### Problem requirements
Restate all of the entries exactly, each line as it stands.

——————————

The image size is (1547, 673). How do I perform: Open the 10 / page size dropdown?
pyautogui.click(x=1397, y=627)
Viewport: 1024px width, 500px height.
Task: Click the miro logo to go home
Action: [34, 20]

——————————

### Solution to the problem
The image size is (1547, 673). How do I perform: Open the 10 / page size dropdown?
pyautogui.click(x=1397, y=627)
Viewport: 1024px width, 500px height.
Task: Click the miro logo to go home
Action: [34, 20]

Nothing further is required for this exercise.